結婚ビザの審査は以前よりも厳しくなったと言われています。
なぜ厳しいのでしょうか。
①外国人の就労は制限が多い
入管法第7条第1項は入国審査官の審査について定めていますが、適合を審査すべき条件が第1号から4号まで挙げられており、そのうちの第2号にはだいたい次のような内容が書かれています。
行おうとする活動が虚偽のものでないこと、および入管法に定める就労活動又は身分、地位を有する者としての活動に該当し、かつ就労活動については上陸許可基準(法務省令)に適合すること
まず申請内容に虚偽(うそ)があってはいけないのは当たり前ですが、
「入管法に定める就労活動、身分、地位」というのは入管法別表第一と第二に書かれている27種類の在留資格のことで、一般に結婚ビザと呼ばれる「日本人の配偶者等」という在留資格もその1つです。
そして「上陸許可基準」というのは就労ビザに関してだけ定められていて、「我が国の産業及び国民生活に与える影響その他の事情を勘案して法務省令で定める基準」に適合するか厳しくチェックされます。
では「我が国の産業及び国民生活に与える影響」とは何でしょうか。一番分かりやすい例としては、外国人が多く雇用されて日本人が失業する状態が考えられるでしょう。
そのために「上陸許可基準」を定めて外国人が就業できる業種、職種の範囲を決め、しかも一定以上の学歴や職歴がなければ在留を許可しないという形で外国人の就労を制限しているのです。わかりやすく言うと例えば「技術・人文知識・国際業務」という在留資格は、大卒か専門学校卒(専門士)、または10年以上の経験がないとビザが下りないので、普通の人にはハードルが高いといえるでしょう。
②結婚ビザは就労制限がない
日本で就労したい人にとって、就労ビザのハードルが高い一方で「日本人の配偶者等」といった結婚ビザには就労制限がありません。学歴不問、業種職種を制限する「上陸許可基準」の適用がなく、つまりどんな職業でもOKです。

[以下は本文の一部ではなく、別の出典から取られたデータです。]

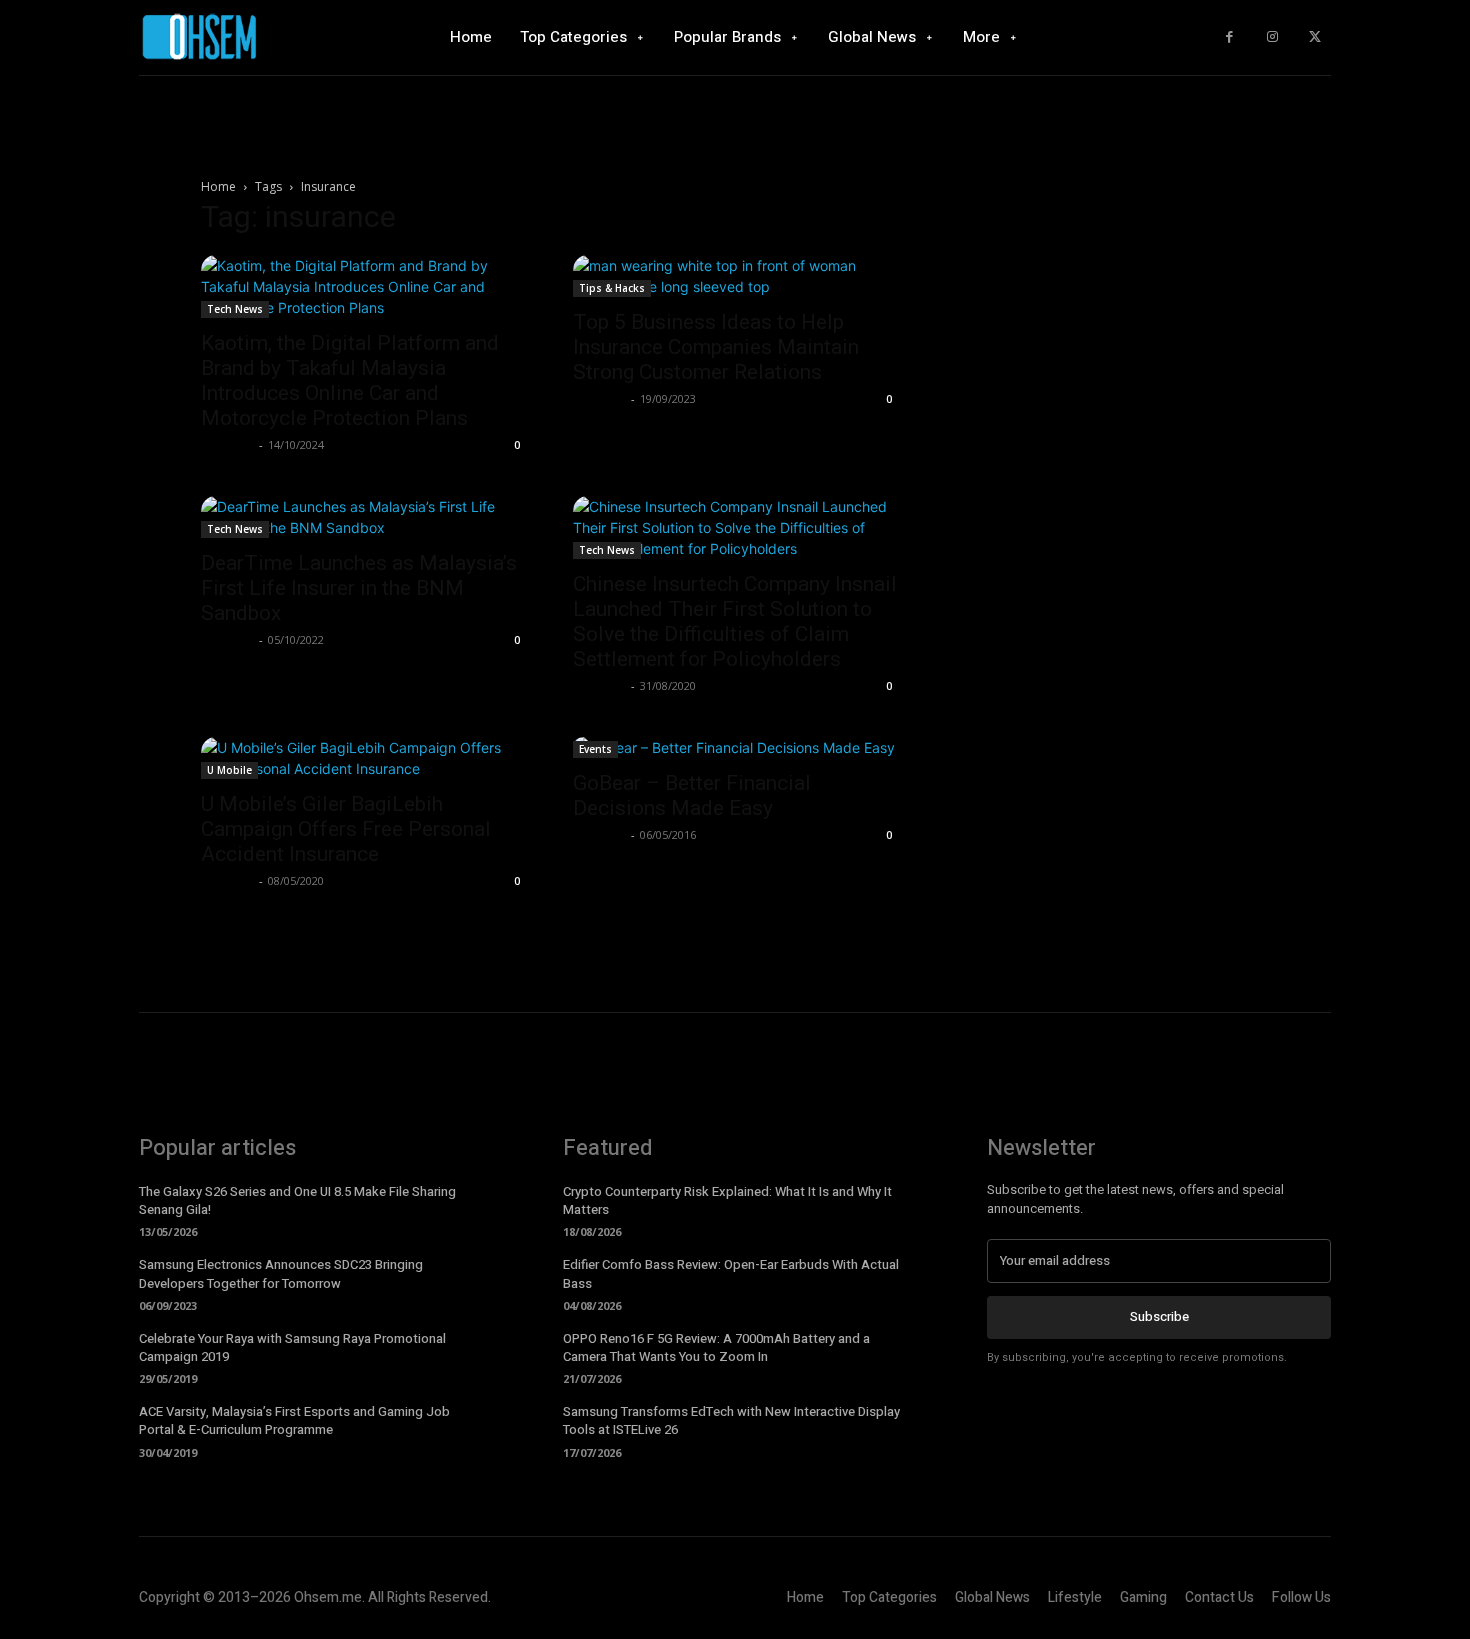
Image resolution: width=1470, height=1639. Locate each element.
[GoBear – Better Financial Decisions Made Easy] (735, 747)
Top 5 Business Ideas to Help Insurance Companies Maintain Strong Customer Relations (716, 347)
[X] (1314, 37)
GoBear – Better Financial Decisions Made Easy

①と②を考えると、学歴がない人や、やりたい仕事の業種が就労ビザの対象になっていないという人は、「じゃぁ結婚ビザで滞在して仕事をしよう」と考えてしまいがちです。
憲法24条第1項の条文を出すまでもありませんが、婚姻は両性の合意にのみ基づいて成立しますから、目的がどうであれ、重婚などの婚姻禁止要件にあたらない限り、双方が合意すれば結婚は成立します。
しかしだからと言って本来の結婚の目的を逸脱し、就労を目的とした形だけの結婚は偽物の結婚だと言わざるを得ませんし、ましてそこに金銭のやり取りが行われてビジネス化されているとなれば、これはもはや法律を逆手にとった脱法行為と言えるでしょう。

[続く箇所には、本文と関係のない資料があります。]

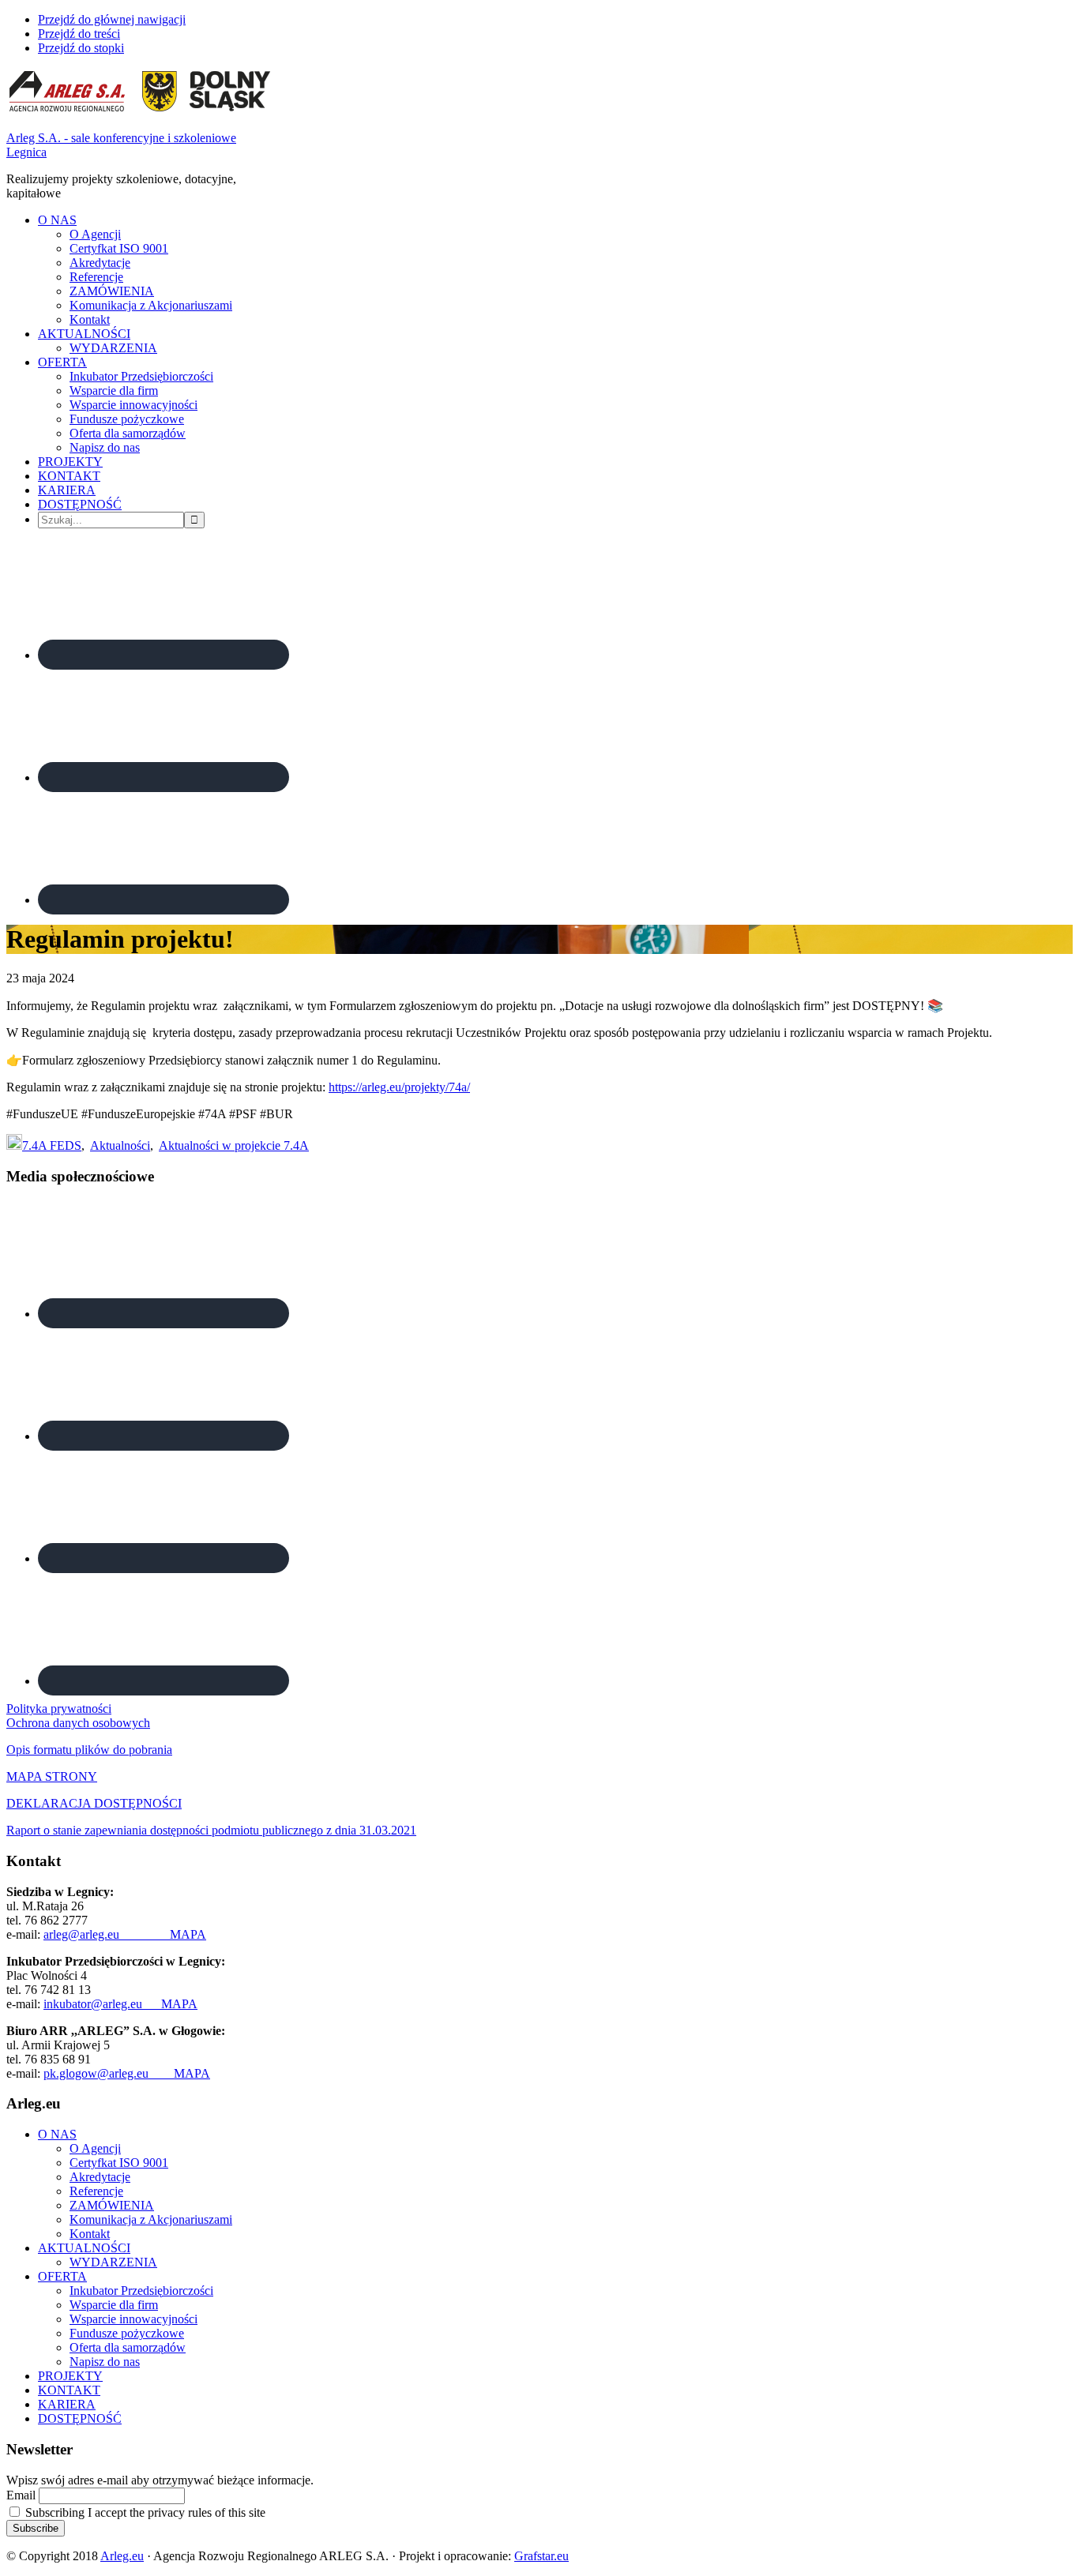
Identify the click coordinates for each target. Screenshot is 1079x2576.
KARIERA (67, 2404)
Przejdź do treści (79, 33)
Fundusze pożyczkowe (127, 2333)
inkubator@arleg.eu (102, 2004)
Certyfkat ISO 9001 (119, 2162)
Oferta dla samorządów (128, 2347)
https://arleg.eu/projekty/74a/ (399, 1087)
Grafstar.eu (541, 2556)
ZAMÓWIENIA (112, 2205)
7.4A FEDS (51, 1145)
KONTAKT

そこでそういった偽物や脱法的な結婚によってビザを取得する人が出ないように、結婚ビザの審査は厳しくなっているのです。
お互いに愛し合って結婚したのに、「ビザが下りなかったから一緒に住めない!」なんて事がないように、申請時の資料収集については私たちもしっかりとアドバイスしておりますし、書類作成の際も最大限に気を配っております。